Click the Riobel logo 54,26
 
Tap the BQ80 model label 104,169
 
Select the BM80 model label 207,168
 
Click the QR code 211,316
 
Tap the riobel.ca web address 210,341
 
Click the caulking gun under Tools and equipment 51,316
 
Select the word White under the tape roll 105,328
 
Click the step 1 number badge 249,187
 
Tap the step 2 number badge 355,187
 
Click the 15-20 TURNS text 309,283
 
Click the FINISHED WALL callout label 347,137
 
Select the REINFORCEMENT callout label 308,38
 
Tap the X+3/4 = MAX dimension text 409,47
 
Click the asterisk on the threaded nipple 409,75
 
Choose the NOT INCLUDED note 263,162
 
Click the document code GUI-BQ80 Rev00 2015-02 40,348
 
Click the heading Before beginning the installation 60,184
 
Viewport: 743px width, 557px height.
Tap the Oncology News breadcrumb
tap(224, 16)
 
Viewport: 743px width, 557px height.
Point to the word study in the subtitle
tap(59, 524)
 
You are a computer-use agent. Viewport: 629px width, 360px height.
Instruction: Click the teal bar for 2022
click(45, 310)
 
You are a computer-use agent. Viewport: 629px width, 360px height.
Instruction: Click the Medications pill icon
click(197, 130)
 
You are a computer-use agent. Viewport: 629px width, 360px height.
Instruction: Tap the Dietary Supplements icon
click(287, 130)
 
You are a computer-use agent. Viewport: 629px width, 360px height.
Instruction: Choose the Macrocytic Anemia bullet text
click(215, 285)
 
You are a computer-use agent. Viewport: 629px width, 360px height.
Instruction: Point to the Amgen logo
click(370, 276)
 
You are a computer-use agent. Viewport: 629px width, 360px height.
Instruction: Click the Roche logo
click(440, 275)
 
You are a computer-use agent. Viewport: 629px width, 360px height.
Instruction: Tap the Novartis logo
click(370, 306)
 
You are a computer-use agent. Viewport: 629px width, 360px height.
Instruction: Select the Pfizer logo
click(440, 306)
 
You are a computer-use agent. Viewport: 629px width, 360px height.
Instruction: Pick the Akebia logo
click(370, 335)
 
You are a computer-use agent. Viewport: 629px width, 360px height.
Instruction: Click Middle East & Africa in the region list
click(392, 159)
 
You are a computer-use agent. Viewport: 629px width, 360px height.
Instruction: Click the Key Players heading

● **Do this**
Can you format all the lines above as a JSON list of strings, one string per line, with the blank lines left out?

● **Output of the task**
[
  "Click the Riobel logo 54,26",
  "Tap the BQ80 model label 104,169",
  "Select the BM80 model label 207,168",
  "Click the QR code 211,316",
  "Tap the riobel.ca web address 210,341",
  "Click the caulking gun under Tools and equipment 51,316",
  "Select the word White under the tape roll 105,328",
  "Click the step 1 number badge 249,187",
  "Tap the step 2 number badge 355,187",
  "Click the 15-20 TURNS text 309,283",
  "Click the FINISHED WALL callout label 347,137",
  "Select the REINFORCEMENT callout label 308,38",
  "Tap the X+3/4 = MAX dimension text 409,47",
  "Click the asterisk on the threaded nipple 409,75",
  "Choose the NOT INCLUDED note 263,162",
  "Click the document code GUI-BQ80 Rev00 2015-02 40,348",
  "Click the heading Before beginning the installation 60,184",
  "Viewport: 743px width, 557px height.",
  "Tap the Oncology News breadcrumb",
  "tap(224, 16)",
  "Viewport: 743px width, 557px height.",
  "Point to the word study in the subtitle",
  "tap(59, 524)",
  "You are a computer-use agent. Viewport: 629px width, 360px height.",
  "Instruction: Click the teal bar for 2022",
  "click(45, 310)",
  "You are a computer-use agent. Viewport: 629px width, 360px height.",
  "Instruction: Click the Medications pill icon",
  "click(197, 130)",
  "You are a computer-use agent. Viewport: 629px width, 360px height.",
  "Instruction: Tap the Dietary Supplements icon",
  "click(287, 130)",
  "You are a computer-use agent. Viewport: 629px width, 360px height.",
  "Instruction: Choose the Macrocytic Anemia bullet text",
  "click(215, 285)",
  "You are a computer-use agent. Viewport: 629px width, 360px height.",
  "Instruction: Point to the Amgen logo",
  "click(370, 276)",
  "You are a computer-use agent. Viewport: 629px width, 360px height.",
  "Instruction: Click the Roche logo",
  "click(440, 275)",
  "You are a computer-use agent. Viewport: 629px width, 360px height.",
  "Instruction: Tap the Novartis logo",
  "click(370, 306)",
  "You are a computer-use agent. Viewport: 629px width, 360px height.",
  "Instruction: Select the Pfizer logo",
  "click(440, 306)",
  "You are a computer-use agent. Viewport: 629px width, 360px height.",
  "Instruction: Pick the Akebia logo",
  "click(370, 335)",
  "You are a computer-use agent. Viewport: 629px width, 360px height.",
  "Instruction: Click Middle East & Africa in the region list",
  "click(392, 159)",
  "You are a computer-use agent. Viewport: 629px width, 360px height.",
  "Instruction: Click the Key Players heading"
]